An exact copy of the lines from the one containing "Given: Cancel the account deletion" through the last line below is required; include both of those lines and no others.
___ DATA PROVIDED
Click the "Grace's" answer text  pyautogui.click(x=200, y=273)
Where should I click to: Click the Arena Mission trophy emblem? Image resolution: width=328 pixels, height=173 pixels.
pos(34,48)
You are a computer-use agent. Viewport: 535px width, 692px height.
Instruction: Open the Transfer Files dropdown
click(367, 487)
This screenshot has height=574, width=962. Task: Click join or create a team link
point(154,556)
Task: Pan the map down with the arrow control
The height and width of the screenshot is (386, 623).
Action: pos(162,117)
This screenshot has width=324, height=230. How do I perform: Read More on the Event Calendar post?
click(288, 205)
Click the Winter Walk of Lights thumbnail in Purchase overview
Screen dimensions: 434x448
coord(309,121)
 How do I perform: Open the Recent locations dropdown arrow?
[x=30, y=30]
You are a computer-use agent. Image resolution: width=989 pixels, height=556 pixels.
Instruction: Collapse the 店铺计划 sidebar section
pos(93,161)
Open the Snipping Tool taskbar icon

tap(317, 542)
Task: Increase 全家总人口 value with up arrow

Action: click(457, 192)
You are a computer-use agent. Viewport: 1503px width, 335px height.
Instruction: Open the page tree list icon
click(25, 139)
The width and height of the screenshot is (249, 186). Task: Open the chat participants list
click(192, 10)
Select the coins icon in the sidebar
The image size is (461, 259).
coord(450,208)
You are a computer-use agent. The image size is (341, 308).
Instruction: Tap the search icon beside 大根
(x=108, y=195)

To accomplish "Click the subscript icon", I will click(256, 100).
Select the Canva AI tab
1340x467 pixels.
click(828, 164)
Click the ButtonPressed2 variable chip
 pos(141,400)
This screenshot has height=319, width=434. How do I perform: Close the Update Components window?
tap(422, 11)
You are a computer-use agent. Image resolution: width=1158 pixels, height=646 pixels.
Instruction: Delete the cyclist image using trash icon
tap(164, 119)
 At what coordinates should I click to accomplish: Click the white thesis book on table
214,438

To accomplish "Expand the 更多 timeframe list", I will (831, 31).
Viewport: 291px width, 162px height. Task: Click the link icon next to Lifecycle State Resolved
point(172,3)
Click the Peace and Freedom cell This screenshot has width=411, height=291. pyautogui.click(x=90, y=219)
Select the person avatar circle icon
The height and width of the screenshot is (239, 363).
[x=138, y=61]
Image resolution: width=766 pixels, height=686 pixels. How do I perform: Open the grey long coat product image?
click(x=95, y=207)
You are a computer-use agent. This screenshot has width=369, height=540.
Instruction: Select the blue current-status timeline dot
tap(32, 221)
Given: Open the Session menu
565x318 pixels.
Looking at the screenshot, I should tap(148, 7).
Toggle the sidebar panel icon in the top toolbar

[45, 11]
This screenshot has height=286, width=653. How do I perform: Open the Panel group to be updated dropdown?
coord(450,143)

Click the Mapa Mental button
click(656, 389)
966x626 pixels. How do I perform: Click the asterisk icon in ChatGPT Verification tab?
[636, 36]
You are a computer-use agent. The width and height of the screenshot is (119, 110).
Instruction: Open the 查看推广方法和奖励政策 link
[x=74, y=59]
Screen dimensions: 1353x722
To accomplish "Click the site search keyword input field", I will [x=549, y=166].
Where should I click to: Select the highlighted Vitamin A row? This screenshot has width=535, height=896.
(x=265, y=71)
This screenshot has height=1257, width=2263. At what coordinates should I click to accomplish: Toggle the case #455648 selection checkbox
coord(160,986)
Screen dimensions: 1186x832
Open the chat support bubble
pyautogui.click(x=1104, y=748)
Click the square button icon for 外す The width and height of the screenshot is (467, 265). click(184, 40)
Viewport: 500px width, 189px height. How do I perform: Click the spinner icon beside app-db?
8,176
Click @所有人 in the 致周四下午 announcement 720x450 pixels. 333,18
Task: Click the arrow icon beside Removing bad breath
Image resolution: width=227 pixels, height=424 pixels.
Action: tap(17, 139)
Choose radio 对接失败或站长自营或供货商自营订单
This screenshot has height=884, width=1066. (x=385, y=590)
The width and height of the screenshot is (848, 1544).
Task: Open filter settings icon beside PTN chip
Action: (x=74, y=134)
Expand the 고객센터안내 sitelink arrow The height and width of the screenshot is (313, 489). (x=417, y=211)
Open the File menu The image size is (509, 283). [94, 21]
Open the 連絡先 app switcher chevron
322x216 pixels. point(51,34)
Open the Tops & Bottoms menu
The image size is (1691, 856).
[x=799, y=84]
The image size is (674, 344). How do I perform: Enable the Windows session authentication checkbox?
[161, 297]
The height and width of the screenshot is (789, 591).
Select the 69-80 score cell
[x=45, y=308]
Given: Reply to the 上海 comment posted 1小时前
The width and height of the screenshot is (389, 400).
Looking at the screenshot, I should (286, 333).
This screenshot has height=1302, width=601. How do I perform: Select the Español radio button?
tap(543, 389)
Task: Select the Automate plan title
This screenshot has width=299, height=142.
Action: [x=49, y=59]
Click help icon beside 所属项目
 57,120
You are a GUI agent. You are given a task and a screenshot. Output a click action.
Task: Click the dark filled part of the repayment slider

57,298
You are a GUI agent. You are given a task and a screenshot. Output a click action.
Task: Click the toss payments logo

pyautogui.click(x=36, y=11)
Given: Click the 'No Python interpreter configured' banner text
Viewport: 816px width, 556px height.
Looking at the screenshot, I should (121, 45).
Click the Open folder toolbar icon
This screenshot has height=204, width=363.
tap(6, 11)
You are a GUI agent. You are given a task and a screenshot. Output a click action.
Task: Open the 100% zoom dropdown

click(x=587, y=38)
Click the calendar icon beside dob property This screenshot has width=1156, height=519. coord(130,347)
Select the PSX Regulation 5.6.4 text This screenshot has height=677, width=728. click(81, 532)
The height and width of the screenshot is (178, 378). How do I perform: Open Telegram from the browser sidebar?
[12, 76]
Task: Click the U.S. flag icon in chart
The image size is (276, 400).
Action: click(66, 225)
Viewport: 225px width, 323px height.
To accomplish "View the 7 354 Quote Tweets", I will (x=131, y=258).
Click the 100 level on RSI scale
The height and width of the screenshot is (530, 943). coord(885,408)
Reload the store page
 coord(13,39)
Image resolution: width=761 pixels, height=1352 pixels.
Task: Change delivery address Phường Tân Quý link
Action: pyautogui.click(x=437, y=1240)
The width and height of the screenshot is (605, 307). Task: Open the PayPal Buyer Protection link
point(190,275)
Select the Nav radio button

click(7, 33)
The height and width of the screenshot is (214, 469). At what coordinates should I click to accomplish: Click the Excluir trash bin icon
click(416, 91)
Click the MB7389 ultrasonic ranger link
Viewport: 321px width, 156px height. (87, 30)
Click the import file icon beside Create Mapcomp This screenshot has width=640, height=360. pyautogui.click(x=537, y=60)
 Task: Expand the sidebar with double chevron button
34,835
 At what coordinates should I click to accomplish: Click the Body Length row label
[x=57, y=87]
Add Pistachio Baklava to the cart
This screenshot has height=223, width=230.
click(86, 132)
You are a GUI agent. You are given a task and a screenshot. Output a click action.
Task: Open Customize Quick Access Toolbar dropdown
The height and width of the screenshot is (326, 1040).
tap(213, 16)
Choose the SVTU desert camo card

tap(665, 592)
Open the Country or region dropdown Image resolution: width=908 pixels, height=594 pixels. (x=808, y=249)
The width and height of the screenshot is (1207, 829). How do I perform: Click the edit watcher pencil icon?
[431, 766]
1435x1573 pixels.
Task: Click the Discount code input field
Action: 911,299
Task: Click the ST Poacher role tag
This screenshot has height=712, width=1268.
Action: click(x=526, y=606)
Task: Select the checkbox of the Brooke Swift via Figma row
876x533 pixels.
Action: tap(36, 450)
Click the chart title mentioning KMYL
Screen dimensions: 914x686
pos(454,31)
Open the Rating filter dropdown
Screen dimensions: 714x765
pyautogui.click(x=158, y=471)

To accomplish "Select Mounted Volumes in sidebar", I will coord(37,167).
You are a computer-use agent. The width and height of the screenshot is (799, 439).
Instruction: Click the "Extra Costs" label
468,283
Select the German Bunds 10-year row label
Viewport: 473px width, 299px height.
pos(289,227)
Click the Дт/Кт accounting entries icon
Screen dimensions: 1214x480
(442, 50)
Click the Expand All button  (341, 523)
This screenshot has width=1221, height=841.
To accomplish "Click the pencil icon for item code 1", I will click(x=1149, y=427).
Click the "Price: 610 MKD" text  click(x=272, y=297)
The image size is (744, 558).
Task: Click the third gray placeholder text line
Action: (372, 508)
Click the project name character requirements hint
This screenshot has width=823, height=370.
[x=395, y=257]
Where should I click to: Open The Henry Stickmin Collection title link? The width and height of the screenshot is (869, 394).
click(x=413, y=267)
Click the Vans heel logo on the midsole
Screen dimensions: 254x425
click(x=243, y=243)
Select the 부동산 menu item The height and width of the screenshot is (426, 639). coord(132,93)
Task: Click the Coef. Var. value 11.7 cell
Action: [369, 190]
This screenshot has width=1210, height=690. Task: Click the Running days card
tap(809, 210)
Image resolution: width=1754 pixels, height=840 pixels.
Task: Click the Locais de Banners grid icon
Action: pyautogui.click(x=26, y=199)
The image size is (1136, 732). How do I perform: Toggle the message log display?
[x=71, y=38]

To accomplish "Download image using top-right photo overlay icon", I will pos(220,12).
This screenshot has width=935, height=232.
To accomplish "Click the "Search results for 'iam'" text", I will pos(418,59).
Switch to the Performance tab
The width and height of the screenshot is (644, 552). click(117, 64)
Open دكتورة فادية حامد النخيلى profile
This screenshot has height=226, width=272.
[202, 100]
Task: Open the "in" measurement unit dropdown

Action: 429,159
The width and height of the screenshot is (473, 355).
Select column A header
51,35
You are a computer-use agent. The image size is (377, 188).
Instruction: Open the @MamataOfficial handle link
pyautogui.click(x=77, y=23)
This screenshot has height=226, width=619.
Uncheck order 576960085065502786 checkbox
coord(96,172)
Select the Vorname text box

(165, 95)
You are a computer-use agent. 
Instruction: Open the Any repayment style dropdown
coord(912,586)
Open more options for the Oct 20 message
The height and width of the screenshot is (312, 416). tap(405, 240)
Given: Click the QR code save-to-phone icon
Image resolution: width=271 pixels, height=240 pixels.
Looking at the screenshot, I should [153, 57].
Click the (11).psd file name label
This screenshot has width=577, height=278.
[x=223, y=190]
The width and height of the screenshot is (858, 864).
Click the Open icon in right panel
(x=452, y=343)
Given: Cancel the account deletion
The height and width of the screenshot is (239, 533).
______
• SOLUTION
Given: Cancel the account deletion
The height and width of the screenshot is (239, 533).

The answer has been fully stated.